**TASK TO COMPLETE:**
Please find each line in the items below that contains the word "icon" and copy those lines out in full.

※ ※ ※

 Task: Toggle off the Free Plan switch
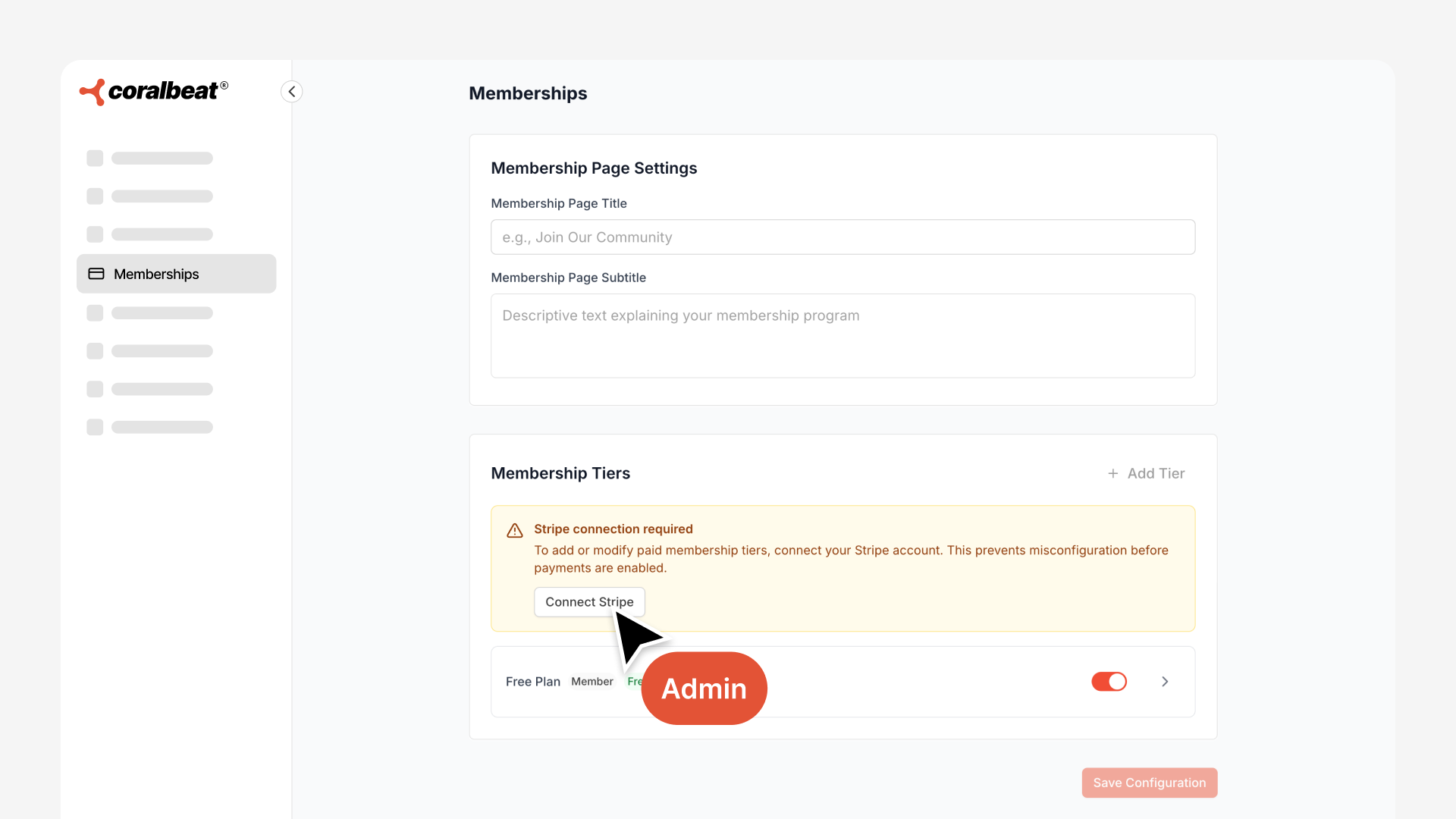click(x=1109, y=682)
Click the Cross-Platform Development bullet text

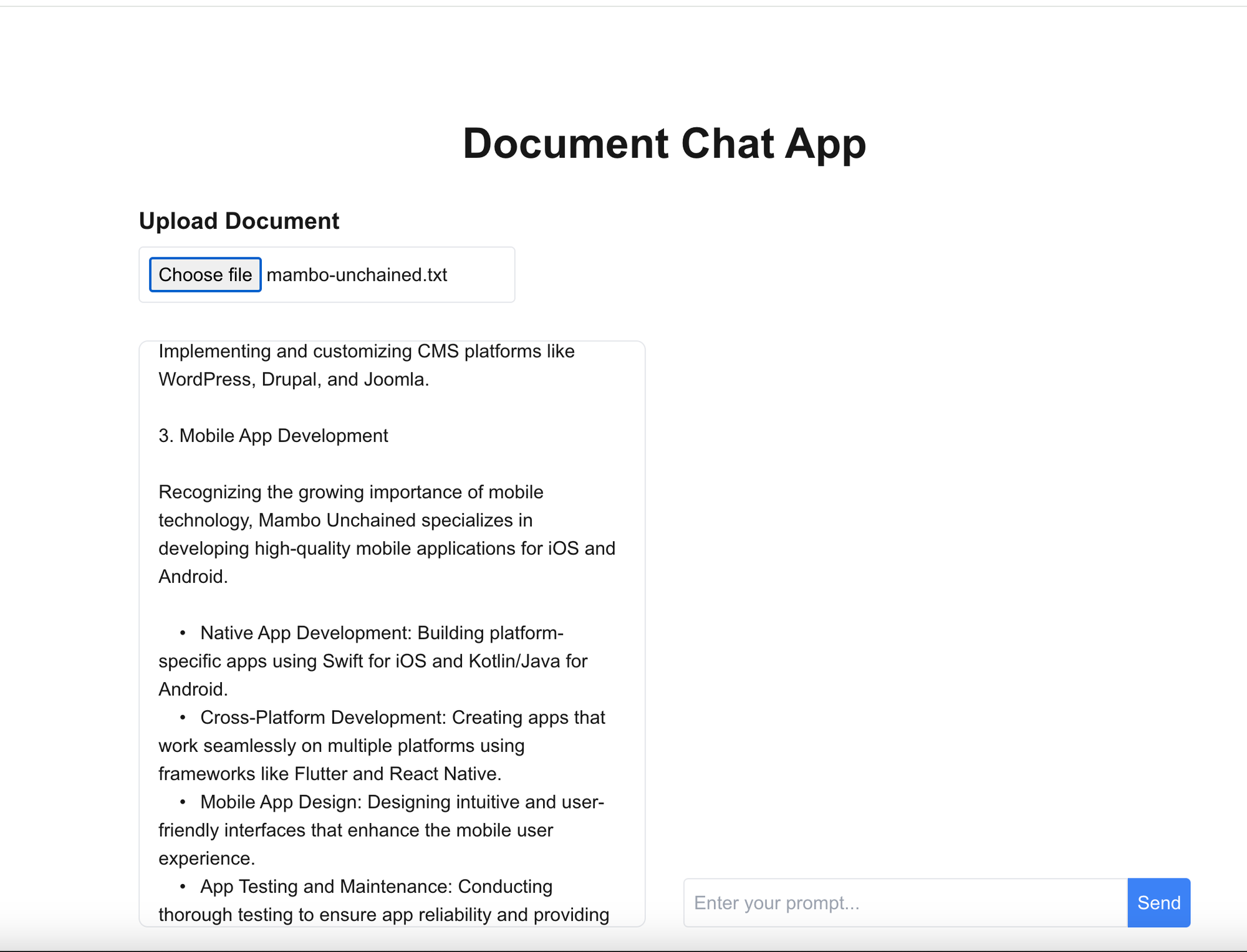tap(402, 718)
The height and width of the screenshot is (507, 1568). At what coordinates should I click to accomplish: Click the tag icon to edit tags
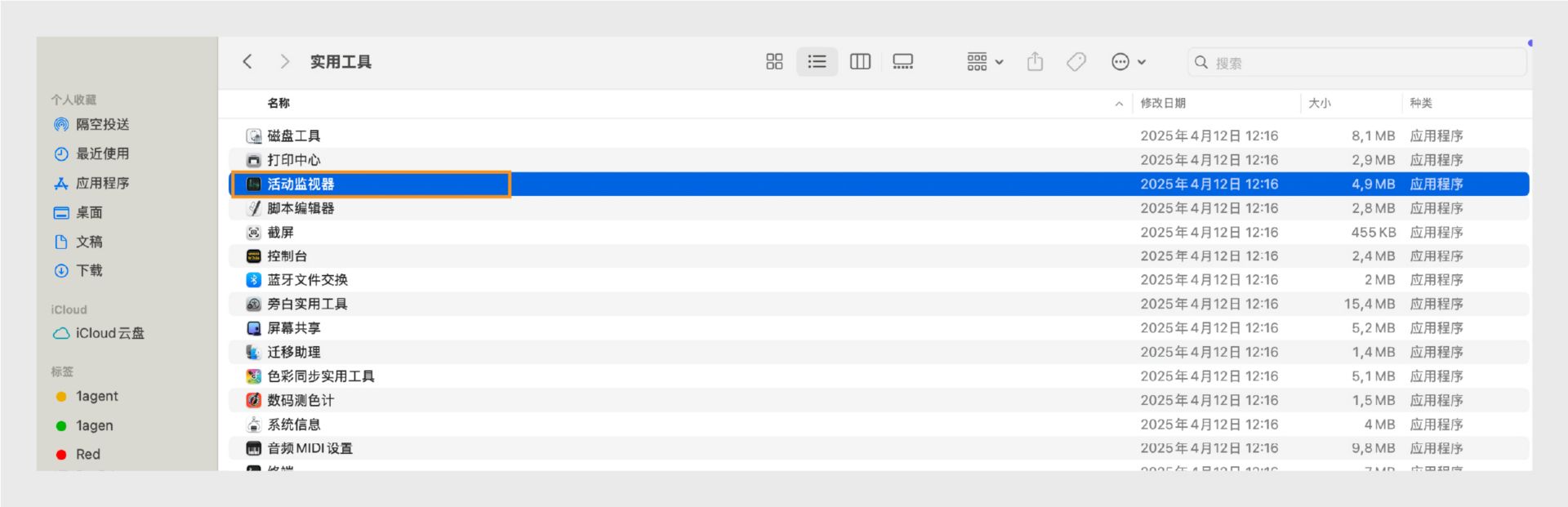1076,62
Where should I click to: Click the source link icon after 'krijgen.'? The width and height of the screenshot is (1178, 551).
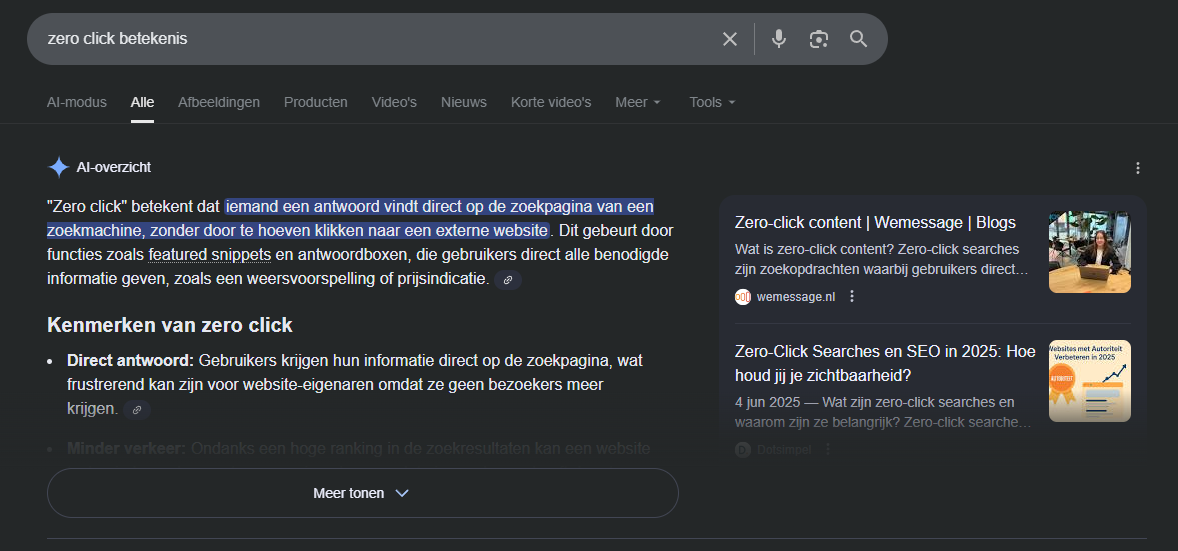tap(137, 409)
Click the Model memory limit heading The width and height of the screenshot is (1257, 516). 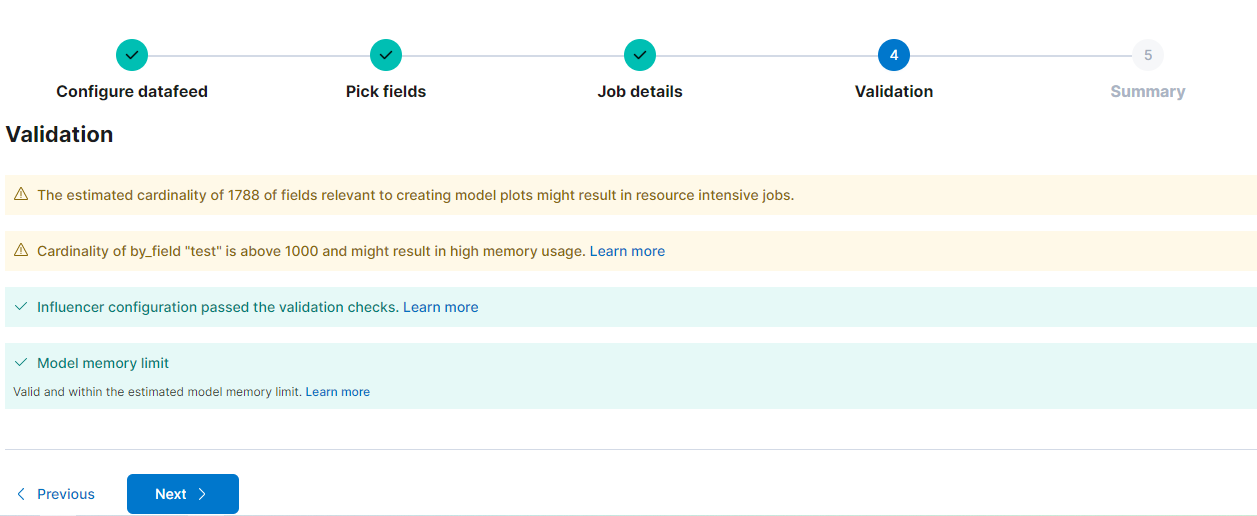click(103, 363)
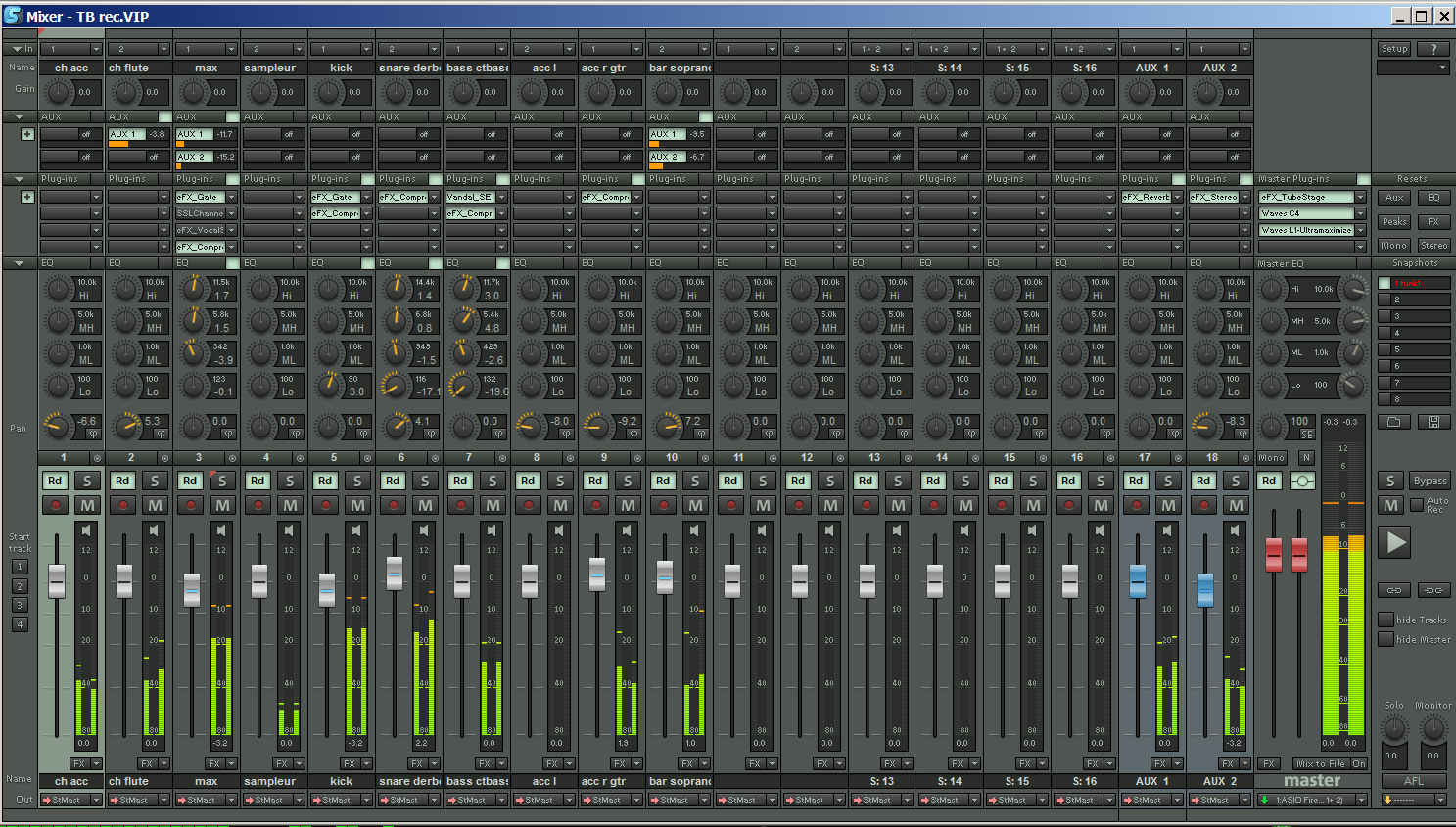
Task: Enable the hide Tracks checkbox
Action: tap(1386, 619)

※ ※ ※

**RESULT BELOW:**
The height and width of the screenshot is (507, 1568). At what coordinates should I click to accomplish: Click the tag icon to edit tags
Where should I click to: Click the source link icon after 'krijgen.'? The width and height of the screenshot is (1178, 551).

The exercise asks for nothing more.